Dès 7 h 30 du matin le lundi 27 mai, en sortant de la négociation, les dirigeants des deux plus importantes centrales syndicales, la CGT et la CFDT, s'estimaient satisfaits. Georges Séguy, pour la CGT, déclarait que « des revendications ont trouvé une solution, sinon totale, du moins partielle » et Eugène Descamps pour la CFDT insistait : « Les avantages ainsi acquis sont importants. » Encore fallait-il en convaincre les grévistes !

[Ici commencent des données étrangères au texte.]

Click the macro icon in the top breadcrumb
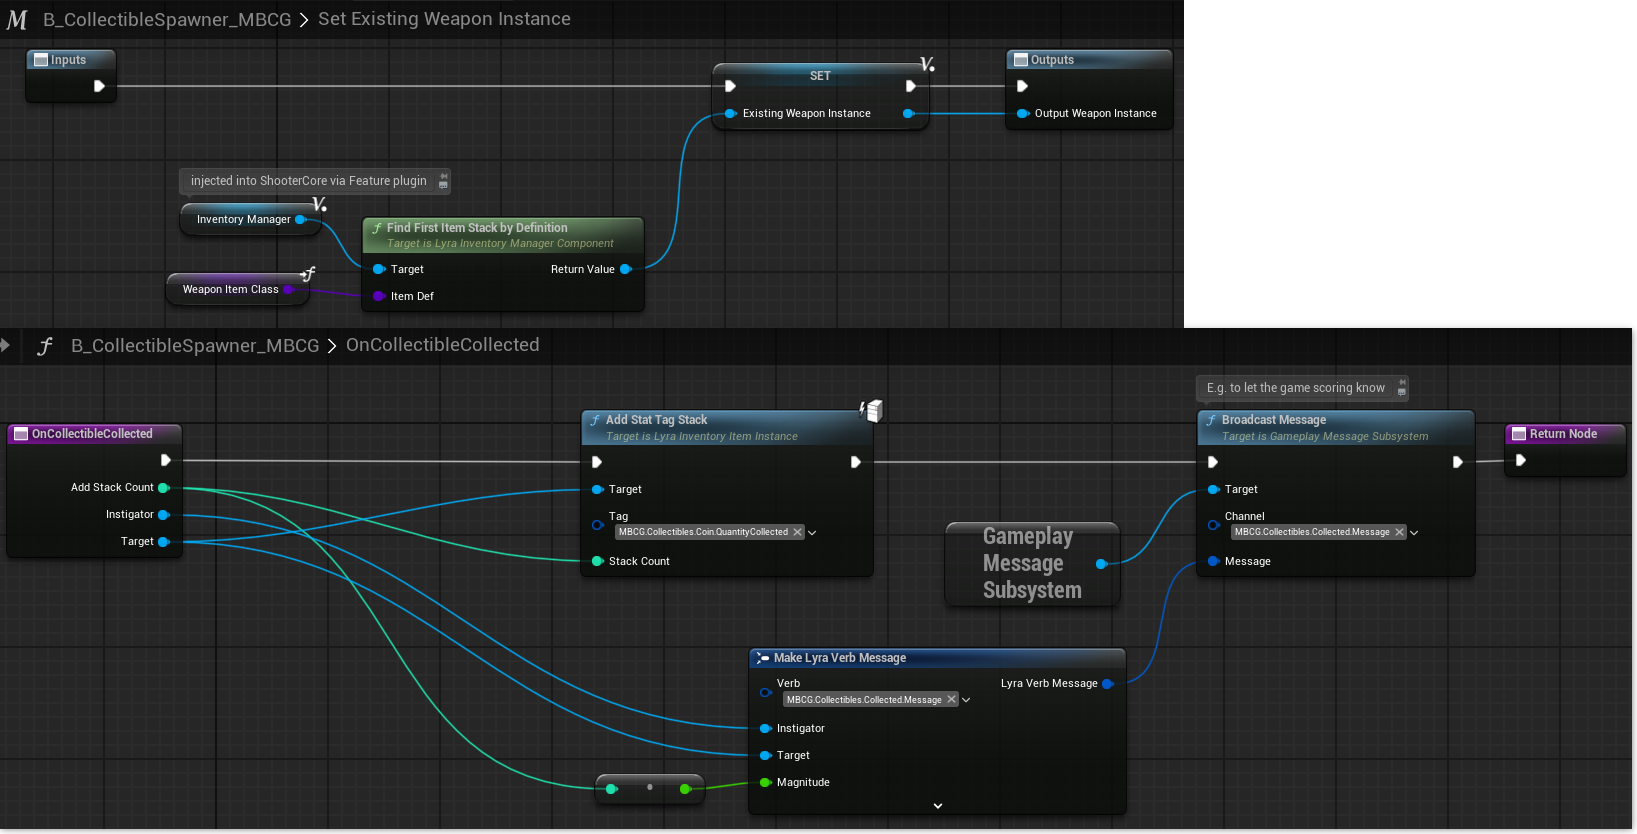coord(17,20)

Ce même lundi matin, lors du meeting dans l'île Seguin, dans l'usine Renault de Boulogne-Billancourt, le dirigeant de la CGT Georges Séguy se présenta, avec à ses côtés Benoît Frachon, le signataire des accords Matignon de 1936. Ce dernier présenta en ces termes le protocole : « Les accords de la rue de Grenelle vont apporter à des millions de travailleurs un bien-être qu'ils n'auraient pas espéré. » Mais à l'énoncé de son contenu, les ouvriers de Renault répondirent par des huées. Il en alla de même dans la plupart des grandes entreprises du pays. Partout les travailleurs rejetaient ce protocole d'accord qui ne contenait que des miettes, en comparaison de l'étendue de la grève. La poursuite de celle-ci était décidée partout.

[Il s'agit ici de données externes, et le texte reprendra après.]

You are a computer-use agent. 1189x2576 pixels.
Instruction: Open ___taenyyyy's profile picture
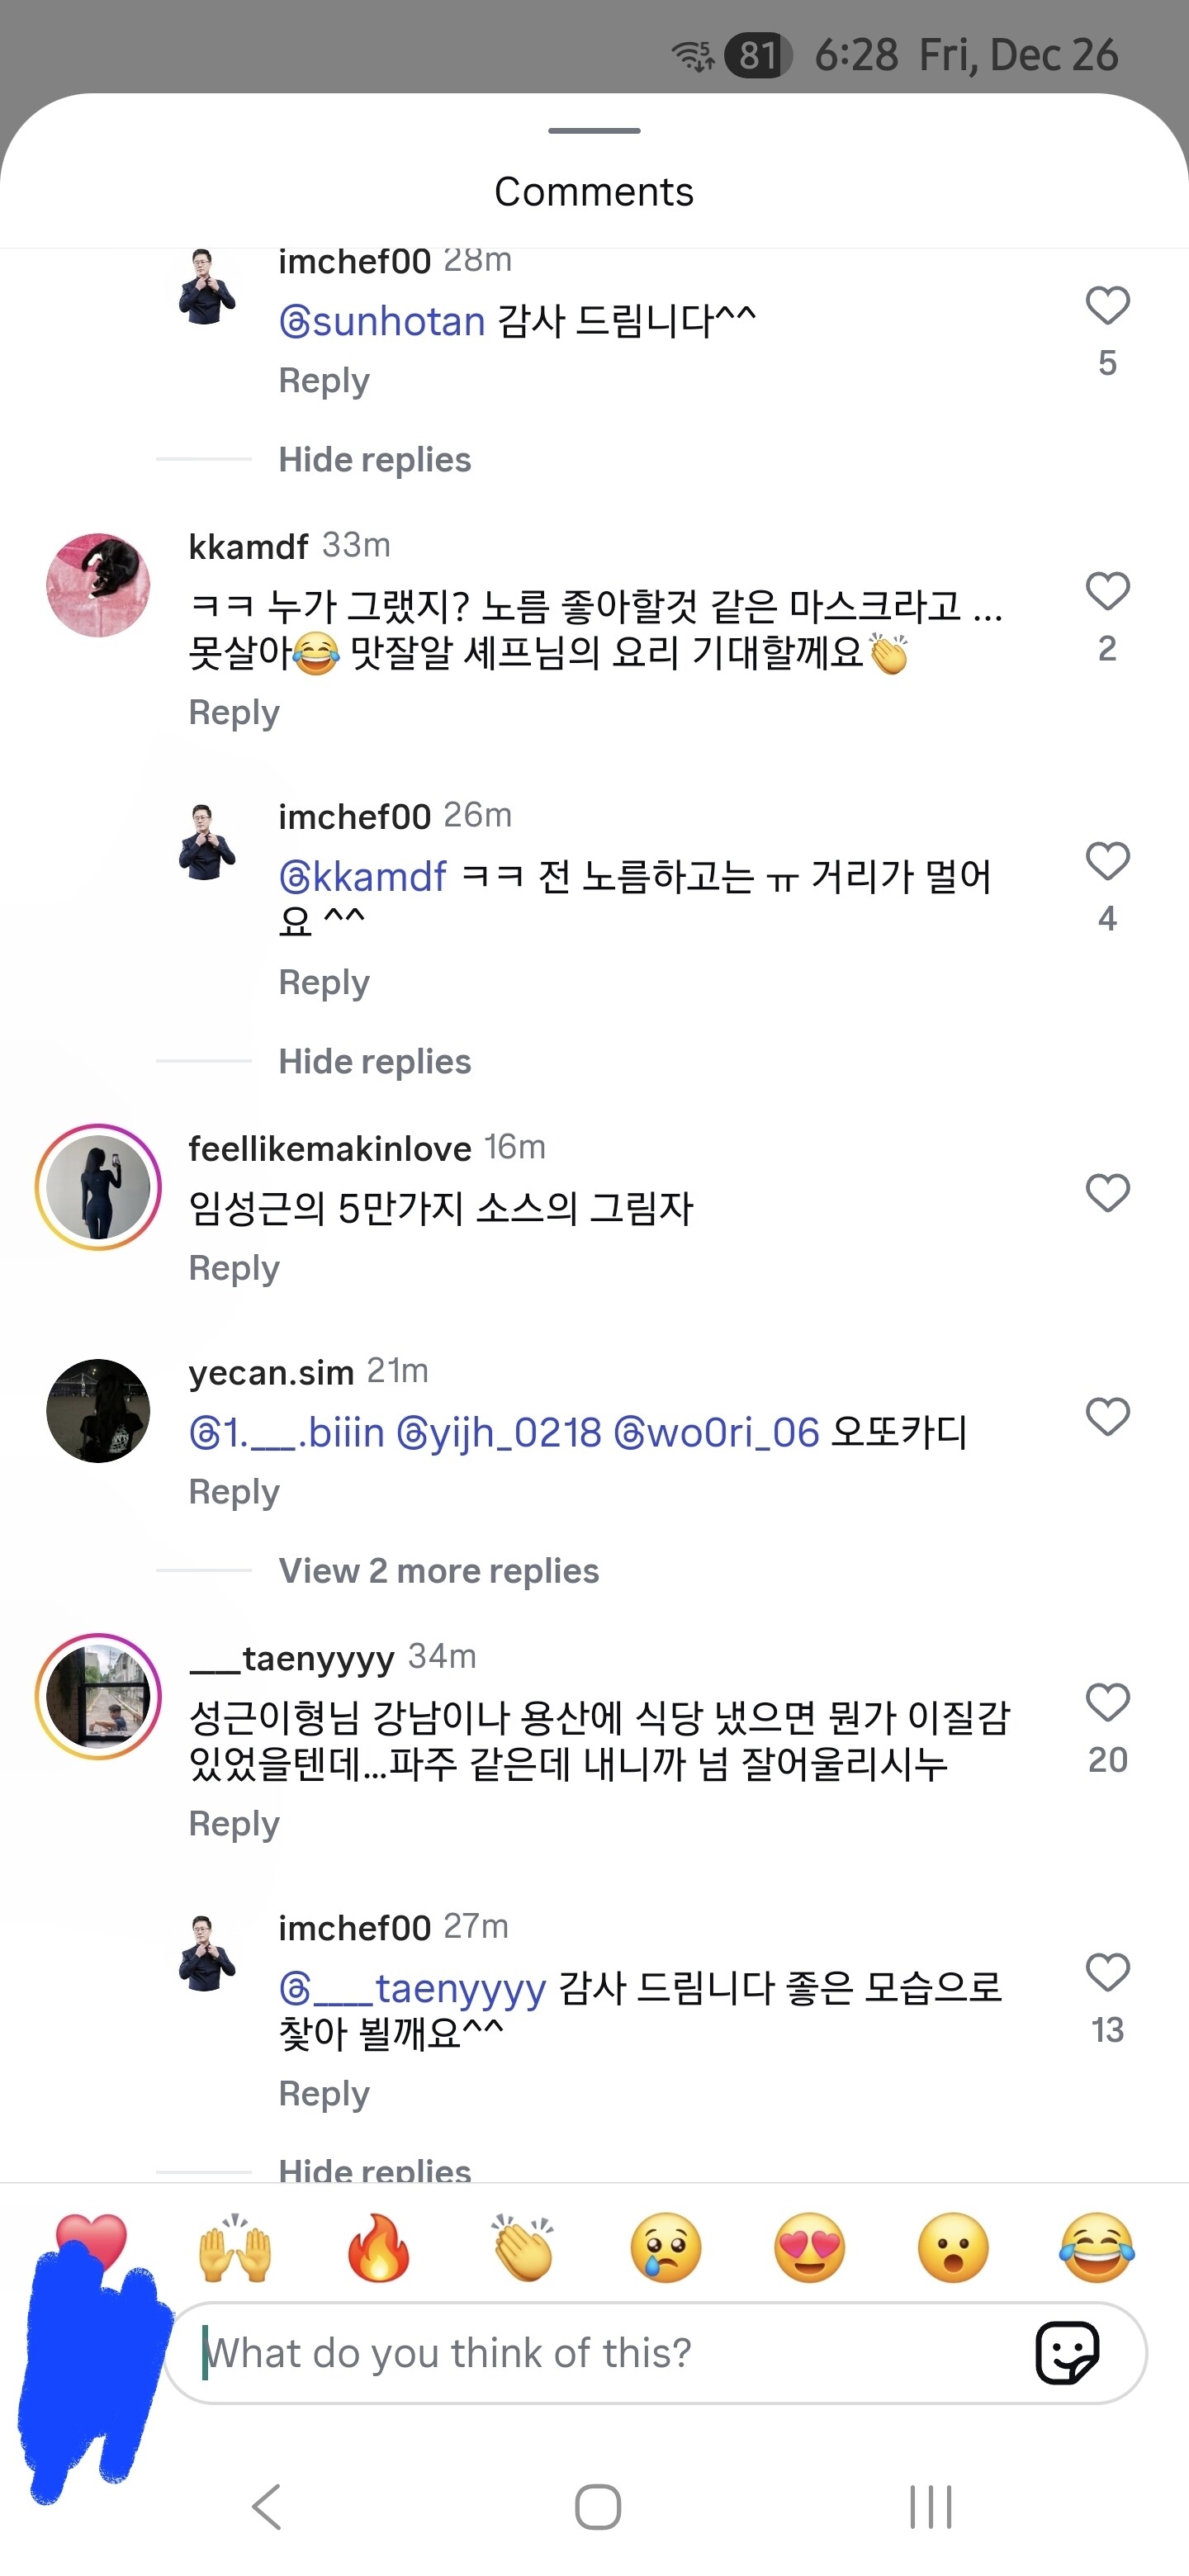[x=98, y=1697]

Pourtant, les représentants des confédérations syndicales ne revenaient pas à la charge auprès du gouvernement et du CNPF pour redemander, à l'échelle nationale, de nouvelles négociations. Elles acceptèrent que la discussion d'une amélioration de ce qui avait été négocié à Grenelle se fasse au niveau de chaque branche d'industrie, de chaque secteur public ou privé, voire de chaque entreprise. Les fédérations syndicales de la métallurgie, de la sidérurgie, des charbonnages, des chemins de fer, des banques, etc., adressèrent ainsi des demandes d'ouverture de négociations à leurs patronats respectifs. La force de la grève générale se retrouvait émiettée, éclatée. Georges Séguy avait répondu « À la demande du gouvernement au sujet de la reprise du travail, nous avons indiqué que nous n'avions pas lancé l'ordre de grève et qu'il nous était donc impossible de donner un ordre de reprise du travail . » Mais en renvoyant ainsi chaque secteur négocier dans son coin, la CGT créait les conditions de l'affaiblissement de la vague de grève en la transformant en une addition de grèves locales.

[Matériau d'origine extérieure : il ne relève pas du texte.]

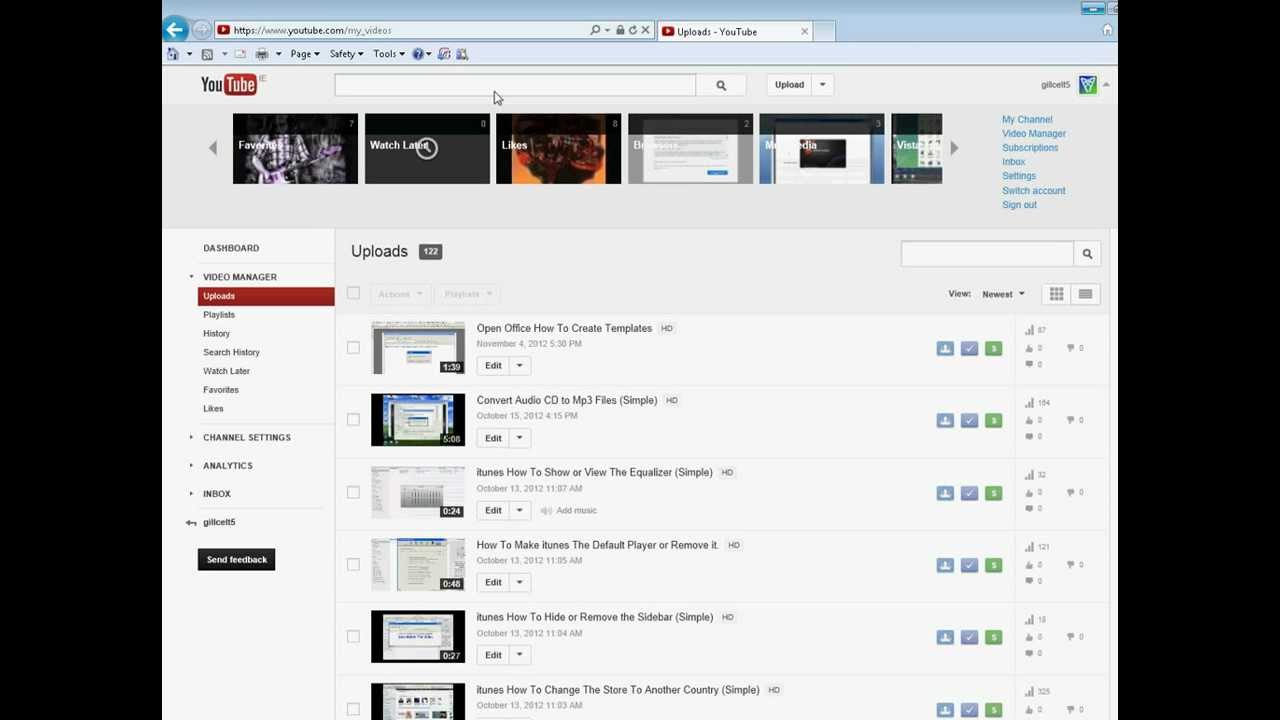Click the search magnifier in the Video Manager panel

Malgré tout, les grèves se poursuivirent encore près de trois semaines. Dans les plus grandes entreprises, les négociations par secteur aboutirent à des augmentations de salaire un peu supérieures à ce que prévoyait le protocole : 16 % à la SNCF, 17 % à l'EDF-GDF, 16 % dans les industries pétrolières, 22 % dans les industries textiles où les salaires étaient particulièrement bas, etc. Mais dans bien des petites entreprises, le patronat n'accorda rien que ce qui était inscrit dans le protocole, c'est-à-dire pas grand-chose. Et en l'absence d'une clause indexant les salaires sur les augmentations des prix, c'est-à-dire instaurant l'échelle mobile des salaires, une grande partie de ces augmentations salariales fut rapidement avalée, dans les mois qui suivirent, par les hausses du coût de la vie.
L'après-midi de ce même lundi 27 mai, tandis que les syndicats présentaient le protocole de Grenelle aux grévistes qui le rejetaient, une manifestation appelée par l'UNEF se terminait par un immense meeting au stade Charléty. Des dizaines de milliers d'étudiants et de jeunes travailleurs se retrouvaient au coude à coude. Le Monde daté du 30 mai titrait alors : « Le mouvement de grève se durcit et se politise ; le général de Gaulle est parti pour Colombey ; le Conseil des ministres est reporté ; la poursuite de l'agitation sociale rendrait difficile le référendum et l'opposition demande le départ du gouvernement ou du chef de l'État ». Le gouvernement paraissait en effet dépassé par une situation qu'il ne contrôlait plus. Les partis de gauche se croyaient aux portes du gouvernement. Ils allaient vite déchanter.